Reports that the Government chemist had okayed samples taken to them for testing in one case are an indictment of an agency that does not take its responsibilities seriously enough.

It is suspected that the consignment that finds its way into the market is different from the one from which samples are taken for testing.

Again, the recklessness with which most people take to imbibing potentially fatal alcohol is symptomatic of desperation among people who seem to have lost hope in life. It is a manifestation of what idleness, rampant joblessness and despair can do to society.

It is sad that even teachers, public administrators, doctors and college students have lately been sucked into the death trap of illicit brews.

If, as reports indicate, Nacada had advance knowledge of possible poisoning but failed to act, that negligence exposes its existence and viability to serious questions.

Besides reports of officials embroiled in power tussles, State agencies that should control alcohol consumption have degenerated into a wasteful drain on the country's economy. Nacada now claims that cartels, county officials and the police are frustrating the agency's efforts, in what clearly amounts to passing the buck. This will not address the problem of illicit liquor in the country.

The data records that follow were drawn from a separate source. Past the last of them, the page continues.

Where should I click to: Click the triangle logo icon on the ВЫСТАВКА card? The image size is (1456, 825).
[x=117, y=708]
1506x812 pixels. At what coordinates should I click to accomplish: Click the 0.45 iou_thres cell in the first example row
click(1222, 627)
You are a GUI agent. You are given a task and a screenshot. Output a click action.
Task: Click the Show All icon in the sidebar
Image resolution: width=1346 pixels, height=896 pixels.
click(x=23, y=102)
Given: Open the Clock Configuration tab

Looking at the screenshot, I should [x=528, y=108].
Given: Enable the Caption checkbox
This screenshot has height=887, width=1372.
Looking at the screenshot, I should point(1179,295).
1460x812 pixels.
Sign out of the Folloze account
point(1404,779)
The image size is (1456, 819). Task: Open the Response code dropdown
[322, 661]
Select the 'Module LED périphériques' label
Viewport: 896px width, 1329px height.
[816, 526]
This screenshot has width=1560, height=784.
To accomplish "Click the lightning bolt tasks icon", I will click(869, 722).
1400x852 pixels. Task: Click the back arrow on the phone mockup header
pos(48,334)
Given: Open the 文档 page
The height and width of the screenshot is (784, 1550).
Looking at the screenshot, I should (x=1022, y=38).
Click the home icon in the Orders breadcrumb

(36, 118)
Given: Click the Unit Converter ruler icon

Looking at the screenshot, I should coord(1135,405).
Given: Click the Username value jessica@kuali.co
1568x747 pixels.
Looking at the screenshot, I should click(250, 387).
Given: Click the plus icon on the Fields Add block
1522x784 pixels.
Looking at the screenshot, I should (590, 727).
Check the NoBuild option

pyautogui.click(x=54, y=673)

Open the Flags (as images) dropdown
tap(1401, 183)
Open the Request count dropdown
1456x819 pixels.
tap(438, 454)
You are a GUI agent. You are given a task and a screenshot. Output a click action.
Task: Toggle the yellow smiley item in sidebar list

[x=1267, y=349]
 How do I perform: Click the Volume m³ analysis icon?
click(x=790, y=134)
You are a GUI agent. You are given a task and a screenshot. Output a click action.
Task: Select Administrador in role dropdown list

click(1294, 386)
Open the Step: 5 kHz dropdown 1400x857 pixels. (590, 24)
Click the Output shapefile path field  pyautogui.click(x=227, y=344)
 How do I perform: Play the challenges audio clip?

It is also important that the Ministry of Interior Coordination, under which the National Police Service falls, moves fast to ensure existing laws are enforced and those who break the law are brought to justice. The Cabinet Secretary cannot keep threatening that heads will roll even as more and more cases are reported.

He is the boss and his juniors can only be as good as he is. The issue of cartels in the corridors of power is not a new one. The existence of cartels within the ranks of government and its agencies accounts for lethargy and is the reason government departments and institutions are dysfunctional.

The President once publicly acknowledged that his office had been infiltrated yet did nothing about it. What perplexes many is why a government that claims to have its finger on the pulse of the nation, with all the machinery at its disposal, cannot control illicit brews.

Crisis meetings after the deed do not help and have failed to provide solutions in the past, lending credence to the rather fatalistic suspicion that public officials who sit in these crisis meetings more often than not have their eyes on sitting allowances.

The punishment culprits should be severe enough to deter all those who would not think twice before endangering public lives with poison in their warped quest for profits.

A review of the jail terms and court fines for crimes related to distribution of these deadly concoctions is the way to go. The State must ensure that before the recent deaths fade into history, resolute steps are taken to avert ugly incidents in future.